By "rules" I meant what the parent comment referred to as trying to "algorithmize" moral feelings.
Moral philosophers are presumably trying to answer some class of questions. These may be "what is the morally right choice?" or "what moral choice do people actually make?" or some other thing. But whatever it is, they should be consistent. If a philosopher might give a different answer every time the same question is asked of them, then surely they can't accomplish anything useful. And to be consistent, they must follow rules, i.e. have a deterministic decision process.
These rules may not be explicitly known to themselves, but if they are in fact consistent, other people could study the answers they give and deduce these rules. The problem presented by the OP is that they are in fact giving inconsistent answers; either that, or they all happen to disagree with one another in just the way that the presentation bias would predict in this case.
A possible objection is that the presentation is an input which is allowed to affect the (correct) response. But every problem statement has some irrelevant context. No-one would argue that a moral problem might have different answers between and 2 and 3 AM, or that the solution to a moral problem should depend on the accent of the interviewer. And to understand what the problem being posed actually is (i.e. to correctly pose the same problem to different people), we need to know what is and isn't relevant.
In this case, the philosophers act as if the choice of phrasing "200 of 600 live" vs. "400 of 600 die" is relevant to the problem. If we accepted this conclusion, we might well ask ourselves what else is relevant. Maybe one shouldn't be a consequentialist between 2 and 3 AM?
You haven't shown that they are producing inconsistent theories in their published work. The result only shows that, like scientists, individual philosophers can't live up to their own cognitive standards in certain situations.
Imagine someone finding out that "Physics professors fail on basic physics problems". This, of course, would never happen. To become a physicist in academia, one has to (among million other things) demonstrate proficiency on far harder problems than that.
Philosophy professors, however, are a different story. Cosmologist Sean Carroll tweeted a link to a paper from the Harvard Moral Psychology Research Lab, which found that professional moral philosophers are no less subject to the effects of framing and order of presentation on the Trolley Problem than non-philosophers. This seems as basic an error as, say, confusing energy with momentum, or mixing up units on a physics test.
Abstract:
We examined the effects of framing and order of presentation on professional philosophers’ judgments about a moral puzzle case (the “trolley problem”) and a version of the Tversky & Kahneman “Asian disease” scenario. Professional philosophers exhibited substantial framing effects and order effects, and were no less subject to such effects than was a comparison group of non-philosopher academic participants. Framing and order effects were not reduced by a forced delay during which participants were encouraged to consider “different variants of the scenario or different ways of describing the case”. Nor were framing and order effects lower among participants reporting familiarity with the trolley problem or with loss-aversion framing effects, nor among those reporting having had a stable opinion on the issues before participating the experiment, nor among those reporting expertise on the very issues in question. Thus, for these scenario types, neither framing effects nor order effects appear to be reduced even by high levels of academic expertise.

:: Assigned task 1 ::
Answer these questions about the discussion of philosophers and framing effects:
(a) Who tweeted a link to the paper from the Harvard Moral Psychology Research Lab?
(b) Which two phrasings do the philosophers act as if are relevant to the problem?
(c) Did the forced delay reduce framing and order effects?
:: Assigned task 2 ::
In the abstract within the discussion of philosophers and framing effects, list every factor that did not lower framing and order effects.
The entries after this point are separate material, unrelated to the discussion about philosophers and framing effects.

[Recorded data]
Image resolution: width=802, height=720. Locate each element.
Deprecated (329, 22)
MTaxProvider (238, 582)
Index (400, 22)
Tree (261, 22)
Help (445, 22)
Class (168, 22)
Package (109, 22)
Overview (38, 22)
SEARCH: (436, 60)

:: Worked solution 1 ::
(a) Cosmologist Sean Carroll.
(b) "200 of 600 live" and "400 of 600 die."
(c) No.

:: Worked solution 2 ::
- A forced delay during which participants were encouraged to consider different variants or descriptions of the case
- Reported familiarity with the trolley problem
- Reported familiarity with loss-aversion framing effects
- Reporting a stable opinion on the issues before the experiment
- Reported expertise on the very issues in question